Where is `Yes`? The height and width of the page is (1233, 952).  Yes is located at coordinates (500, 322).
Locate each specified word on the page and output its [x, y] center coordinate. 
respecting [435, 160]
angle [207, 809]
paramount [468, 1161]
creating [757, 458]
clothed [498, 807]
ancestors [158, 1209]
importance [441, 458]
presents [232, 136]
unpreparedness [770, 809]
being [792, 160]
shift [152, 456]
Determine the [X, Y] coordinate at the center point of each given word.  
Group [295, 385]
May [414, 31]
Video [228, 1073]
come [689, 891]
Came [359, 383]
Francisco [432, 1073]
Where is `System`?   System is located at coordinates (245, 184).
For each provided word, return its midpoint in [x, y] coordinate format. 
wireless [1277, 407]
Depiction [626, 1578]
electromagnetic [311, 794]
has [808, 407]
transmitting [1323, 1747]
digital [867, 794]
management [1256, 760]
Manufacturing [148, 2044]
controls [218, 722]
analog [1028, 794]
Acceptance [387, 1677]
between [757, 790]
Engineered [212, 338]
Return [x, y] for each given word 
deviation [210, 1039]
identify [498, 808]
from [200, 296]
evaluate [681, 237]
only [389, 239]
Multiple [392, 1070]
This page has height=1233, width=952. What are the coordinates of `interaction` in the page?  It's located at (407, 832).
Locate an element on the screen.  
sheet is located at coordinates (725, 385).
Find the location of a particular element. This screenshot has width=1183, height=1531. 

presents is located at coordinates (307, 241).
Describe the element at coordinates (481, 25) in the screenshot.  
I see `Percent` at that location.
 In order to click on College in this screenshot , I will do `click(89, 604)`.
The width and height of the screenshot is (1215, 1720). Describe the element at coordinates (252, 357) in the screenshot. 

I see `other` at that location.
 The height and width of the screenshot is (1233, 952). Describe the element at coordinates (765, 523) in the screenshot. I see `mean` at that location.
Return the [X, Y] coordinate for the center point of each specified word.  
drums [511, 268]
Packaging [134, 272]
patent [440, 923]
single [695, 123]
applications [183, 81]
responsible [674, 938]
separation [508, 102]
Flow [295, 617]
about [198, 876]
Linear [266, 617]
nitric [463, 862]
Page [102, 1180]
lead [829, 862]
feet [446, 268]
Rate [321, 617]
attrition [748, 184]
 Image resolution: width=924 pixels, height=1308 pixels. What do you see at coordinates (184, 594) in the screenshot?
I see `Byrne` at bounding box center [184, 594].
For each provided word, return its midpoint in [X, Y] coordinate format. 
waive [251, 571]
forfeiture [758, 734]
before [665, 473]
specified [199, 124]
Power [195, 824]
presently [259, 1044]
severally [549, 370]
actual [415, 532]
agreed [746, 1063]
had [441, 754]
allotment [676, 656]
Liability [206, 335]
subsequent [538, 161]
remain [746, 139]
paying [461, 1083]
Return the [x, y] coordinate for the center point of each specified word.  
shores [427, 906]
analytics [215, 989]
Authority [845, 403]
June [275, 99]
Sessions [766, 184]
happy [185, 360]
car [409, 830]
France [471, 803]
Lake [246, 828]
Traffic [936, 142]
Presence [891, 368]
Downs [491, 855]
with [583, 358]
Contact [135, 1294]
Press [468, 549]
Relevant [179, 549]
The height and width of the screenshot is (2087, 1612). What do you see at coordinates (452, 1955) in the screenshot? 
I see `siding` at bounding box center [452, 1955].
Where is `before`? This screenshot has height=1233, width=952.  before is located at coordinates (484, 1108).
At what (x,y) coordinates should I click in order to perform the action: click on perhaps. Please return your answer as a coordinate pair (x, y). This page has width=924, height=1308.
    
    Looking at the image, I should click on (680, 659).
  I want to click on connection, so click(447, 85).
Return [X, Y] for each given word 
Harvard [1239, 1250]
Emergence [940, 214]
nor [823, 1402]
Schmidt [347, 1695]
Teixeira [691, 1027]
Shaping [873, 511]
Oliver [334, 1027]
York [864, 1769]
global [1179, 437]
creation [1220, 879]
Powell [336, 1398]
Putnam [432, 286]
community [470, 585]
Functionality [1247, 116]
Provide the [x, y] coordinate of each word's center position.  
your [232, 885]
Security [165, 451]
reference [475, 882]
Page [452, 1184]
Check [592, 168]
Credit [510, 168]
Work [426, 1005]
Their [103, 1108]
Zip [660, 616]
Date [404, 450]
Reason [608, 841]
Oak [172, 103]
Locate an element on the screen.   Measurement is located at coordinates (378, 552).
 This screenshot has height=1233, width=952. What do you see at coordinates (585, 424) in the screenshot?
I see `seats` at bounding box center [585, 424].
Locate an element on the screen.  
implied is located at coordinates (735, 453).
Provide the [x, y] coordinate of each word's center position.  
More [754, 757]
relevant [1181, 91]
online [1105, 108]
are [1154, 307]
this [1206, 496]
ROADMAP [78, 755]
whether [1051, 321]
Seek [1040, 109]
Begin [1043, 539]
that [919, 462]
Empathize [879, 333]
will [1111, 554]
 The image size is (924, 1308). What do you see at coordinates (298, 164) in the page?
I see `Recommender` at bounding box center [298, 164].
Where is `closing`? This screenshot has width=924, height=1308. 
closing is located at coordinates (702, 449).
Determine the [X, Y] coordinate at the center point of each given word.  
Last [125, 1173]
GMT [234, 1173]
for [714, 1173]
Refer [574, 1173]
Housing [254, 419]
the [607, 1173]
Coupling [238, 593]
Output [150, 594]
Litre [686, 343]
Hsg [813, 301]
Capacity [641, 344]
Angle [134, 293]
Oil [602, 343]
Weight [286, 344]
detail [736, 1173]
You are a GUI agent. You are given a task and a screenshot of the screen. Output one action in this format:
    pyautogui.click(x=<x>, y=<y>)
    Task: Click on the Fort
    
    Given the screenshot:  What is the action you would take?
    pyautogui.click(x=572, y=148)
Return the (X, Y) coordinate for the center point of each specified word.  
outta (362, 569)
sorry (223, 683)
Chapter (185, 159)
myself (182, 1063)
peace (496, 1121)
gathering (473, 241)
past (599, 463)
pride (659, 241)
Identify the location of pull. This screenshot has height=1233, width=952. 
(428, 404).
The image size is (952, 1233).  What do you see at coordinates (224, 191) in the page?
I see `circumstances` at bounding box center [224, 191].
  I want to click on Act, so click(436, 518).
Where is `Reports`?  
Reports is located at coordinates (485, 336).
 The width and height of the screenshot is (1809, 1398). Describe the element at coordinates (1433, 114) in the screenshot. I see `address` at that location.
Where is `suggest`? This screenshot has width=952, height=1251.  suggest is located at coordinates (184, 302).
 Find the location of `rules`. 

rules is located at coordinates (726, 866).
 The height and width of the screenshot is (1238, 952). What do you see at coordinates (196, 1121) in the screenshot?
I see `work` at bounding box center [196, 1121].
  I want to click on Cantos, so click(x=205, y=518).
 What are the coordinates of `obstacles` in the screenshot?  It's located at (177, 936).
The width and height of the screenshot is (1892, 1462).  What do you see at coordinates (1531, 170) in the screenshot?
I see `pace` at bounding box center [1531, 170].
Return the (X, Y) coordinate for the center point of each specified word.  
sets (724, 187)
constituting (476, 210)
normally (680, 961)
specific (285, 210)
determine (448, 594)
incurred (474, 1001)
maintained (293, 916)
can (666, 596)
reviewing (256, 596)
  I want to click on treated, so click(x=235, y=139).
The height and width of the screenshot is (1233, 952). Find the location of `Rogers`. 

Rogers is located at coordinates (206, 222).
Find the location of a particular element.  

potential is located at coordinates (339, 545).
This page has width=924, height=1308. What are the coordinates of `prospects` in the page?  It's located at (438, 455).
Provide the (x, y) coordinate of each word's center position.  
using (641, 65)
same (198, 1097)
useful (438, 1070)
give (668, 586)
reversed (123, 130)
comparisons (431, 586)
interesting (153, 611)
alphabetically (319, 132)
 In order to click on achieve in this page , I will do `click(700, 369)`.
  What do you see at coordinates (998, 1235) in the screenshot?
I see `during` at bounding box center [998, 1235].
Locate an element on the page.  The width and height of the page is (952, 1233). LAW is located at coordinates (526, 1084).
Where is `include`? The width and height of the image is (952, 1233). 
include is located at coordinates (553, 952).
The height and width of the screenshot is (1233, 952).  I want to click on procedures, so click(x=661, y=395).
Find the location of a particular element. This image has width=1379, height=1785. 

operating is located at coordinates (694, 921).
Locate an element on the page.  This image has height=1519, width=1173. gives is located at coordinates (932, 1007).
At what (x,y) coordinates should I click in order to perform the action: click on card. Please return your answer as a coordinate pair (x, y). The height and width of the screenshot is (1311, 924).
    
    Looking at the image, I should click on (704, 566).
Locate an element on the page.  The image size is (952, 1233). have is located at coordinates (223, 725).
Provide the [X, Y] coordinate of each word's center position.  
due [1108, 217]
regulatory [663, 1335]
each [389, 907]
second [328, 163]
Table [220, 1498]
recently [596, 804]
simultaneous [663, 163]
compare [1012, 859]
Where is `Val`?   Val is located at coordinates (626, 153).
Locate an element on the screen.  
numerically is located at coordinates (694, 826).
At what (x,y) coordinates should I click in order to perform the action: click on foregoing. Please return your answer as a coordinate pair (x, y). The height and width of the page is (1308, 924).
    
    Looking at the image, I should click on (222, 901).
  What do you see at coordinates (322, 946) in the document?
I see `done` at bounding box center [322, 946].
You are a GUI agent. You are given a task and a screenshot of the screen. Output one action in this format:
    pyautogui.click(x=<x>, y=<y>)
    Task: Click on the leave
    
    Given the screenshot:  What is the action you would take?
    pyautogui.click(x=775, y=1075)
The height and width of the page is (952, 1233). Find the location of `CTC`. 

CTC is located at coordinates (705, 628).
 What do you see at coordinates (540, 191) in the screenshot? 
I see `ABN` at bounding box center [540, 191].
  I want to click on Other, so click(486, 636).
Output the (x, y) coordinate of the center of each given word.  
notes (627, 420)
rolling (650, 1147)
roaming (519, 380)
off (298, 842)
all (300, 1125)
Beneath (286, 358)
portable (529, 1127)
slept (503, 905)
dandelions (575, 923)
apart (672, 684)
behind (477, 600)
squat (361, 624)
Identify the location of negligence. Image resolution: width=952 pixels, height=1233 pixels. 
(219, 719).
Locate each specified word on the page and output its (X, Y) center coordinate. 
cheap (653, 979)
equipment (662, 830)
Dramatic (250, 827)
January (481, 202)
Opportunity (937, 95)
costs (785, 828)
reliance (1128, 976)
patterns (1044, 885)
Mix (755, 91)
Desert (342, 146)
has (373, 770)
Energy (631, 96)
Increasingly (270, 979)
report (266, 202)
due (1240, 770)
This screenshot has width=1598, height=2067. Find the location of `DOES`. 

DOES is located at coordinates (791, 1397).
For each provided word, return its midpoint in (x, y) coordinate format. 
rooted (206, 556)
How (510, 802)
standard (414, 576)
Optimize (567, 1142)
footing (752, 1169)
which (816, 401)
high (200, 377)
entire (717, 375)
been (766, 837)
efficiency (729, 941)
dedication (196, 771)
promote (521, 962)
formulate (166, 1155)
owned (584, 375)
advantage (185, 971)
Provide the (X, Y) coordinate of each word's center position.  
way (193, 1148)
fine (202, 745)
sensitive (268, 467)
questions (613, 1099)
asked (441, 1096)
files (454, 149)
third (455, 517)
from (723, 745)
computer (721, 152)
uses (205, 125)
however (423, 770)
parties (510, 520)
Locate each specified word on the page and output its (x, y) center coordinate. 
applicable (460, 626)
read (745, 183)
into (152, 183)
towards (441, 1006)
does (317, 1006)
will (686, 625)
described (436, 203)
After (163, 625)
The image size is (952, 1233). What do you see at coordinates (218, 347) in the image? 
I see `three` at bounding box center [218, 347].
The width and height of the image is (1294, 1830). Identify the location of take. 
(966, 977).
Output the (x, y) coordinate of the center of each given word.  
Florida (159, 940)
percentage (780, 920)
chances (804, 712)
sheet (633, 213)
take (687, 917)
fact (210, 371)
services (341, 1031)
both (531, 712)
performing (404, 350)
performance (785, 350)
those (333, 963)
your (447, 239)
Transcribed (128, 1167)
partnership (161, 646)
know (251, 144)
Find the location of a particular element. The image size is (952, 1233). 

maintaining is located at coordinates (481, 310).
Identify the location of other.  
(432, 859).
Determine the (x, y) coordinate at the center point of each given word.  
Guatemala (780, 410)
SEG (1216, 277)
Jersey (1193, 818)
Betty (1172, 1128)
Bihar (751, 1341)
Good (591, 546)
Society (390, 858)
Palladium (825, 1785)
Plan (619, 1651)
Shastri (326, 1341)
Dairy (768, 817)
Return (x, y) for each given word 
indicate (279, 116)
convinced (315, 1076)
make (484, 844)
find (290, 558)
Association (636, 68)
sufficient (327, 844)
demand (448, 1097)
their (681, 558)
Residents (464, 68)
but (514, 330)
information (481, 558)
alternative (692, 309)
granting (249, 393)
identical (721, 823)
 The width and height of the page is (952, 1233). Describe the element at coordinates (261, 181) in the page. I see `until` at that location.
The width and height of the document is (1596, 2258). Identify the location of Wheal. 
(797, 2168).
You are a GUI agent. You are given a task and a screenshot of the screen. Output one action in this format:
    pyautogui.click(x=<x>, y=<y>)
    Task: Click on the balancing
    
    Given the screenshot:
§ §
Please rewrite the records from the line containing "Association (636, 68)" through the line containing "granting (249, 393)", replacing "sufficient" with "adequate" and keeping everything else the same.

Association (636, 68)
adequate (327, 844)
demand (448, 1097)
their (681, 558)
Residents (464, 68)
but (514, 330)
information (481, 558)
alternative (692, 309)
granting (249, 393)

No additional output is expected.